Memoir

219. The Mid-Twenty Joys Around A Heart That’s Black and Blue

boyz_n_the_hoodMy next movie had a lot of buzz around it, which was strange. The unwritten rule of the film business was to downplay the movie one was working on, or downright call it a piece of garbage. “What am I doing? Oh, some stupid movie. I can’t remember the name — Gone With the Wind or something like that.”

But the crew on Boyz N the Hood were genuinely proud to be associated with this picture. They were sure that what they were doing was special and important, all of which struck me as rather strange given that it starred one of the guys from NWA. Don’t get me wrong: NWA was really cool, but movies starring rappers didn’t have a great track record at the time.

John Singleton came in one day. He was sitting in a cutting room when my boss brought me in and introduced me. “James, this is John,” he said, and Singleton didn’t even stand up. If anything he slouched even more deeply into his chair, clinched his jaw, and fired a peace sign at me.

“Hi,” I said, and I went back to work.

When I got back to my editing bench I realized that Singleton was the first black person I’d seen during my two years working in post-production. This was a very curious observation. Everyone I’d met during my time in Los Angeles was exponentially more worldly than the people with whom I was raised in the south, which is to say that there wasn’t a racist to be found in the L.A. basin.

And yet, I’d gone two years without working with a single black person. This was unheard of in the south. As a kid, half my fellow students were black, half my teachers. When I got into the workplace my coworkers and customers were integrated. Sure, people said absolutely horrible shit about the opposite race, but blacks and whites lived and worked side by side.  This was something else. I’d gone from the crazy-racist-but-integrated south to I-don’t-see-color-but-segregated Hollywood. Black people just…vanished.

The thing is, I don’t think any of the people in the film industry were intentionally racist. I don’t think that there was some institutional conspiracy to keep black people out of the cutting rooms. I think it just sort of happened.

L.A. was very geographically divided at the time — it probably still is. The unspoken rule was South Central was where black people belonged, East LA was for Latinos, and Hollywood and the Valley were white people land. Crenshaw, Rampart, Watts — these were words of caution, not locations. Compton was frightening and Hollywood was glamorous, never mind the fact that Jody and I lived in a cruddy apartment with hypodermics in the stairwells. I drove through Compton and envied the fact that people lived in houses.

Anyway, I’ve lost the plot here. I think the point is that I worked with a bunch of white people who talked about how important and special Boyz N the Hood was, but somehow didn’t notice the lack of diversity in their own workplace. That aside, I loved that crew. Our boss, Patrick, was big bear of a guy — bearded and hairy and full of life.
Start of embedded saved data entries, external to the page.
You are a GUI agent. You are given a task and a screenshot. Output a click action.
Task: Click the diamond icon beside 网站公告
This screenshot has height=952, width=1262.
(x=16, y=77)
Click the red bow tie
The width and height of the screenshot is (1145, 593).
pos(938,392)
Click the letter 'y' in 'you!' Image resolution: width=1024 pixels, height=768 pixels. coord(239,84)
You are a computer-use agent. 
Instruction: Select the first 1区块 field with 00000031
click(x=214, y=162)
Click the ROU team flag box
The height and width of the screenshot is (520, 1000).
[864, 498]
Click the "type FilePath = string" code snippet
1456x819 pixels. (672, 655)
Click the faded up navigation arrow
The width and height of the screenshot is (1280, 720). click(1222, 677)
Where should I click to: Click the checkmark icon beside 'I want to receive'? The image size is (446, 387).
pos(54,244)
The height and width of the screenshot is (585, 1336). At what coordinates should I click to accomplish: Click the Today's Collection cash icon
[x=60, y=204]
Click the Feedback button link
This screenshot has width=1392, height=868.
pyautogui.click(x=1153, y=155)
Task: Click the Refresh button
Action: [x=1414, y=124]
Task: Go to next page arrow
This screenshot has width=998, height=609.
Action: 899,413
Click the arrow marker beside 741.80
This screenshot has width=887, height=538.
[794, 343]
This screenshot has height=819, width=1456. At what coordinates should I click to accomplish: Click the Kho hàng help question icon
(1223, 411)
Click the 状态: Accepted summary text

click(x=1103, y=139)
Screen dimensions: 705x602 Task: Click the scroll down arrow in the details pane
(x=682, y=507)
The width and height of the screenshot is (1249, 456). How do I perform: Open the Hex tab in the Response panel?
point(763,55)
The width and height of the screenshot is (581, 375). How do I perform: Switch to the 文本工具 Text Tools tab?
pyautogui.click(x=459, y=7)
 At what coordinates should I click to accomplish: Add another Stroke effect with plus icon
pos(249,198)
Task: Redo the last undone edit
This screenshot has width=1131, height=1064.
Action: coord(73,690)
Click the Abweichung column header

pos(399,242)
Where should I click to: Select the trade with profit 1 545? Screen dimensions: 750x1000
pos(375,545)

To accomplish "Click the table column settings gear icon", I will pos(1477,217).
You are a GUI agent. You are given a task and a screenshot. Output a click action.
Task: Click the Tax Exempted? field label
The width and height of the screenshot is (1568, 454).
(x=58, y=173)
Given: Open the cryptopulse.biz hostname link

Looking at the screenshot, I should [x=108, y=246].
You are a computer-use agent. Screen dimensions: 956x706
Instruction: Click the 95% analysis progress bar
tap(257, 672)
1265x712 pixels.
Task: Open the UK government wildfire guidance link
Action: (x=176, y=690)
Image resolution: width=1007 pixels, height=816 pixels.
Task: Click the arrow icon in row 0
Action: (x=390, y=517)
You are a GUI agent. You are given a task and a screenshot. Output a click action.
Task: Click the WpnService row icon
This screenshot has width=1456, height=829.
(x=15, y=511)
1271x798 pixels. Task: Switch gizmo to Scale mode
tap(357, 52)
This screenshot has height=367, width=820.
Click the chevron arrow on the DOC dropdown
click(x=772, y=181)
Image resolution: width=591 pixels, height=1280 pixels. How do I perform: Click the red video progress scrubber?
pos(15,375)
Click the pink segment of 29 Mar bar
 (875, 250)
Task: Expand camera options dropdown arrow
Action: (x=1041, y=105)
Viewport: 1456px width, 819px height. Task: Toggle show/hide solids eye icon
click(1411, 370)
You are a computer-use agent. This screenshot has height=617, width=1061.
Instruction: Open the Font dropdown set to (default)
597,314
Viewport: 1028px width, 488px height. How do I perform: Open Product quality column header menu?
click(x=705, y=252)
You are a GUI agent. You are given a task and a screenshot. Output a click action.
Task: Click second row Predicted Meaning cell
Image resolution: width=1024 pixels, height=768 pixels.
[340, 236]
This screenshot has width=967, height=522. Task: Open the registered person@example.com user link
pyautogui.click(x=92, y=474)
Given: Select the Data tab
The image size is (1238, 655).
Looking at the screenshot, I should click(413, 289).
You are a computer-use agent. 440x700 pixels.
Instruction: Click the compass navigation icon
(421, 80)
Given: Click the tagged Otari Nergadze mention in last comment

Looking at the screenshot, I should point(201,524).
Patrick loved to take us out for liquid lunches, and then we’d stagger back to our cutting rooms and fumble with various bladed editing devices while the rooms spun until it was time to go home.

Tucked in a box somewhere in my attic is a set of accupressure balls, those spherical metal chimes that Larry Fishburne fiddles with in the film. Granted, mine are just the ones that Patrick had me buy for the foley guys to record, but they’re still special to me.

Back at our cruddy Hollywood apartment, Jody couldn’t handle not working anymore. Acting classes and auditions only filled a few hours each day, the rest were spent pacing our shitty little pad like some kind of updated Dickens character.

“I need to be around people,” she said. “I feel trapped.”

“So get a job.”

“Like a butterfly pinned to a board.”

“What do you want to do?” I asked.

“Anything, I don’t care. I just want to get out of this shithole.”

“Can’t beat the rent,” I said.

“No, all of it. I need change. I’m suffocating. I want to be somebody different,” Jody said.

“Is this the tattoo talk again?”

“I want it to be my body,” she said.

“It is your body.”

“No, mine. You don’t understand.”

“Then explain it to me.”

“I can’t. You’re….like that,” she said, and she waved her hand at me.

“Like what?”

“Logical, emotionless, safe, boring.”

“Well, like I’ve said — you go get a tattoo and I’ll go get my nipple pierced,” I said.

“That’s so stupid,” Jody said.

“Why? I want it to be my nipple.”

“You’re being stupid and gross,” she said.

“It’s the same thing,” I said.

“It’s not even close to the same thing.”

Jody never had trouble finding work. By the end of the week she had a job at the Whisky a Go Go. We fell into a routine: I spent all day at the cutting room, and she spent all night at the Whisky. Saturdays I drove her to acting class then kicked around the record and bookstores. Sundays we might catch a movie or just hang around the apartment. It was a pretty square life for a couple of 24-year-olds living in Hollywood.

One Sunday when Jody was curled up on her side on the couch, I noticed that her t-shirt had slipped into the valley beneath the curve of her hip. Barely peeking over her shorts was the top of a flower-shaped tattoo. It was no bigger than a dime, but it blocked out the future like a total eclipse.